Frannie, striking her best pose for Dad.

We live in a thriving, Mid-western city with much to offer. There is a zoo and a children's museum very close by. We have many memories of going to these places on school field trips and with our families. We can't wait to share these activities with a child. We live in our dream house, a 2-story brick cottage in a wonderful, historic area.

We have a two-year-old, rescue, Beagle named Frannie. She's the only "child" in the house, so we think that she is ready to have some company! She is a very good pet and is safe with children. As a matter of fact, she loves kids. They're more her size!

She has a face that charms all who meet her. Our house is next to a walking/biking trail that we use often. We use the trail to walk Frannie almost daily. The trail is busy with families jogging with their strollers and dogs, too. We can't wait until we can tackle that challenge! Not far along this trail is a family park.

People are there everyday playing volleyball, climbing on the play-gyms, swinging, having a fun time. We have seen families having picnics and have longed for the day that we can do the same.

We rode downtown on the trail with Ed's parents one day last summer and had so much fun! We enjoyed getting back on bikes again. We like to walk or ride our bikes to eat at one of the many great restaurants on nice sunny days. We enjoy the many restaurants with outdoor dining, unique little shops and a dog bakery that we go to throughout the year.

There are several great schools in our area that will provide the best opportunities for your child. One, in particular, is within walking distance and is our first choice for our child's education. Also, our church is just 2 minutes away. We really enjoy this church, and there are MANY kids who go there. We see families there every Sunday with their children and look forward to the day that we can bring our child to church with us. We love the area and can't wait to raise our family here.

Lori: On Ed: I want to share with you some of the qualities that I love about Ed. I could go on for hours. But I'm sure we will talk more when we meet. He is a man of character and integrity. He and his father share many of the same qualities. His father has been a role model for him. He hopes to be a role model to his children, as well.

He has a very big heart. He brings me flowers or my favorite candy "just because". He's the more romantic one. I love to see him with children. When he holds our nephew, or rocks our friend's daughter to sleep, those times just warm my heart. I love to see him playing and cuddling with our dog, it's obvious how much he loves her.

He is very giving. He coached kids soccer for several years right out of college and enjoyed it very much. It was rewarding for us in so many ways. I went to many of the practices and all of the games. We both enjoyed being with the kids and helping them learn, as well as sharing the ups and downs with them. Parents would ask which child was ours. We saw many surprised faces when they found out we didn't have a child on the team and he was doing this just for fun. Family is very important to him. One of his favorite memories is making Christmas cookies since he was a child. He has many memories of he and his family icing the cookies at the kitchen table. He made a batch this year for us to give our friends and family. We had so much fun decorating them. We sat at the dining room table carefully icing them, adding details that made each one of them unique. He had to show me how to decorate them just right. Mine were too boring, I guess. Oh, by the way, he's the cook in the family. But I am learning to make some of his favorites that his Mom used to make. Everyone enjoyed looking at them as much as eating them. This will definitely be a Christmas tradition with our family.

He has a great sense of humor and makes even the most frustrating situation fun. We laugh a lot at ourselves and at each other! We have many "inside" jokes and silly little quirks that wouldn't make sense to anyone else but us. To us, humor makes life a lot more fun! He also has the ability to tell a story like no one else, he expresses such excitement that everyone is drawn in. I wish that I could do the same, so until then I'll let him tell the stories! He's also inherited the ability to fix almost anything, from his Dad. But when he has trouble, Dad is only a phone call away!

#### Collected data entries:
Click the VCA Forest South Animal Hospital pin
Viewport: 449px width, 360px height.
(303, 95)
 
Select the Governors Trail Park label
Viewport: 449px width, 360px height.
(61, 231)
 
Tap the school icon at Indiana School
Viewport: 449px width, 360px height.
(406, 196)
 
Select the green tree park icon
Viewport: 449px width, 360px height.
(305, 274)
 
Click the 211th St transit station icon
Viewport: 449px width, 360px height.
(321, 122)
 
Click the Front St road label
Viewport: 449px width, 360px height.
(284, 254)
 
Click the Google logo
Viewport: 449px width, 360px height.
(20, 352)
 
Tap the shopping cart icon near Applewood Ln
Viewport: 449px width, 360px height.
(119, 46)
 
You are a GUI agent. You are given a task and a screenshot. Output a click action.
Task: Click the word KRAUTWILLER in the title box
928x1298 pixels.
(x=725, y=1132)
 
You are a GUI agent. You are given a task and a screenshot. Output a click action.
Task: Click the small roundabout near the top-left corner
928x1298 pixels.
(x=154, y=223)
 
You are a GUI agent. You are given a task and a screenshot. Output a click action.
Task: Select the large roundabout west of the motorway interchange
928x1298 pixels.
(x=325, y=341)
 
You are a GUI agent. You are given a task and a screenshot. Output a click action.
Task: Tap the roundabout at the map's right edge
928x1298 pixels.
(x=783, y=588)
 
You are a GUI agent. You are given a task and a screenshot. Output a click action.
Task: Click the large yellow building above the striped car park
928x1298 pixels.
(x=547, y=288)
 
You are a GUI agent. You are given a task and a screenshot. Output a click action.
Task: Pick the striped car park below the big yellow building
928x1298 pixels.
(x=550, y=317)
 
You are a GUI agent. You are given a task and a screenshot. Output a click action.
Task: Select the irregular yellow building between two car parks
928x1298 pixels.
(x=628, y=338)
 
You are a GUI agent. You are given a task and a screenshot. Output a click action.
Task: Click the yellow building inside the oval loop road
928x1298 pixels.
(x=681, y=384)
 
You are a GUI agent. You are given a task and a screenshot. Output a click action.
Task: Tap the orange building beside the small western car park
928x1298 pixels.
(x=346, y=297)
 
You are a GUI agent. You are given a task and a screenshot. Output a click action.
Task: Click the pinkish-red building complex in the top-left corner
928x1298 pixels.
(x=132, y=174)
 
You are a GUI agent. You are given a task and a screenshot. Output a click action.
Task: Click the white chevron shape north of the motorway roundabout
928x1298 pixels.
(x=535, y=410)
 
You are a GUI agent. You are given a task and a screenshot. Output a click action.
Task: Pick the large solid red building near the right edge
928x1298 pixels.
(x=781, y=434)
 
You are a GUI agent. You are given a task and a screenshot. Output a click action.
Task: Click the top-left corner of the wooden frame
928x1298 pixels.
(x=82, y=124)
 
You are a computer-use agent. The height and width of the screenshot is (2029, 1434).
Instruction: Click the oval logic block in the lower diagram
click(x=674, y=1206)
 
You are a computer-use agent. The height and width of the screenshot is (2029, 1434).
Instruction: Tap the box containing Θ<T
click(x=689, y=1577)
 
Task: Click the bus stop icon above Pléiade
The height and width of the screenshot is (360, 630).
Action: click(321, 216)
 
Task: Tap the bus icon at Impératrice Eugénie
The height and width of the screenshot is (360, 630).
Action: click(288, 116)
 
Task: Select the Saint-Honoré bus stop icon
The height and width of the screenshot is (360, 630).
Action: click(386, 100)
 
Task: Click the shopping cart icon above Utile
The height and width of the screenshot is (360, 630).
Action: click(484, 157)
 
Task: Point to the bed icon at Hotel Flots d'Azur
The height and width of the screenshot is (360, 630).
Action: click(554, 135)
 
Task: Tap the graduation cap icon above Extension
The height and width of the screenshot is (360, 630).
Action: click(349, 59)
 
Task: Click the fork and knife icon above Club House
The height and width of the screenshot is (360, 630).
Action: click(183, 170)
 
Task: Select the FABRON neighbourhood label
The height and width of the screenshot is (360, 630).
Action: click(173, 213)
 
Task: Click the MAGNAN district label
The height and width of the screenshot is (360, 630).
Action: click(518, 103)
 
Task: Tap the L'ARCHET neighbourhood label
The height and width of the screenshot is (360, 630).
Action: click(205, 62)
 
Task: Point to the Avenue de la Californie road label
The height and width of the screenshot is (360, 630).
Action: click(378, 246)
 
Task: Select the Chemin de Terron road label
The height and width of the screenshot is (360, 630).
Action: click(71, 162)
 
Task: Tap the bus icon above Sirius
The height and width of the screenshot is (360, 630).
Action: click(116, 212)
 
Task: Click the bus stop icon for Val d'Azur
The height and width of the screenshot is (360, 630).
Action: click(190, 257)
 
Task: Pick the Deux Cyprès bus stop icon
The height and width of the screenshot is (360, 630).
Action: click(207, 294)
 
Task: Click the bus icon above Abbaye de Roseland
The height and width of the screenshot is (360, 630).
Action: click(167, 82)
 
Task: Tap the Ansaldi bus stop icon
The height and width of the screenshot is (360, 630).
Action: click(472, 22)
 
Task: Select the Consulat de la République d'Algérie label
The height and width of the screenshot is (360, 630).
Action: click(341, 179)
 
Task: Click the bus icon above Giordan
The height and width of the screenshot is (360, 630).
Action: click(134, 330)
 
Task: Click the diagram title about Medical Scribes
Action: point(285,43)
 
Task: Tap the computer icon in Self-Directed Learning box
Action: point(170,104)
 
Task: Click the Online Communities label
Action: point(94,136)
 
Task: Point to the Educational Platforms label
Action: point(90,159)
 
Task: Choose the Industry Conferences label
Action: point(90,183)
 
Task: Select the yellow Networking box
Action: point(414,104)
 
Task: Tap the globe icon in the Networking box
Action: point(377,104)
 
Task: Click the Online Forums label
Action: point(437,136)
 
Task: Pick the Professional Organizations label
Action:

#### Goal 1:
In the family letter, list the places named in the sentence that begins "We enjoy the many restaurants".
#### Goal 2:
According to the family letter, what kind of dog is Frannie?
#### Goal 3:
Write a continuation of the family letter, picking up after its final sentence.
The listing has no connection to the family letter.

#### Final answer 1:
- Restaurants with outdoor dining
- Unique little shops
- A dog bakery

#### Final answer 2:
Frannie is a two-year-old rescue Beagle.

#### Final answer 3:
My Job: I am a dental hygienist. I love my job for many reasons, but probably the biggest reason is the daily interaction with people. I enjoy helping them and getting to know them. Sharing stories about family, pets and weekend plans. I see kids almost everyday in my job and really enjoy spending time with them. Talking with them about what they did in school that day, what activities they are in and any vacations they have planned really brightens my day! My job is close to home and offers flexibility so that I can be home with our child. It is common in dental hygiene, especially in my office, that the Moms only work part-time so that they can be home with their kids. That is one of the main reasons that I chose this profession. Many of my co-workers have had babies recently, actually seven babies in a year! I am already getting parenting advice.

Growing up: I am an only child. While growing up, we lived in a small, rural town. I don't think that I appreciated it while living there, but looking back I can see the benefits. Having family close by and having the same friends since kindergarten gave me a lot of stability. I remember having dinner at the kitchen table most every night growing up. That was our time to talk about each other's day and whatever else was going on in our lives. That is one tradition that I want to carry on in my own family. Ed and I are enjoying dinners at our table now, imagining how nice it will be to share this time with our child.

My grandparents lived in the same town, so I got to see all of my aunts and uncles every Saturday of my childhood. My grandparents were always there to help in any way that they could, taking me to school or to dentist appointments. I know that Ed and I appreciate the fact that our child will also have a set of grandparents close by. It means so much to both of us for our child to have a relationship with the grandparents and extended family. I have several aunts and uncles that live nearby that can't wait to share in the life of our child.

My parents have always been supportive of me, especially now with the adoption of our child. As I get older, I can see my parents as people, not just as parents. I am getting to know them on a different level. I can appreciate the sacrifices they made for me. We have a very close relationship.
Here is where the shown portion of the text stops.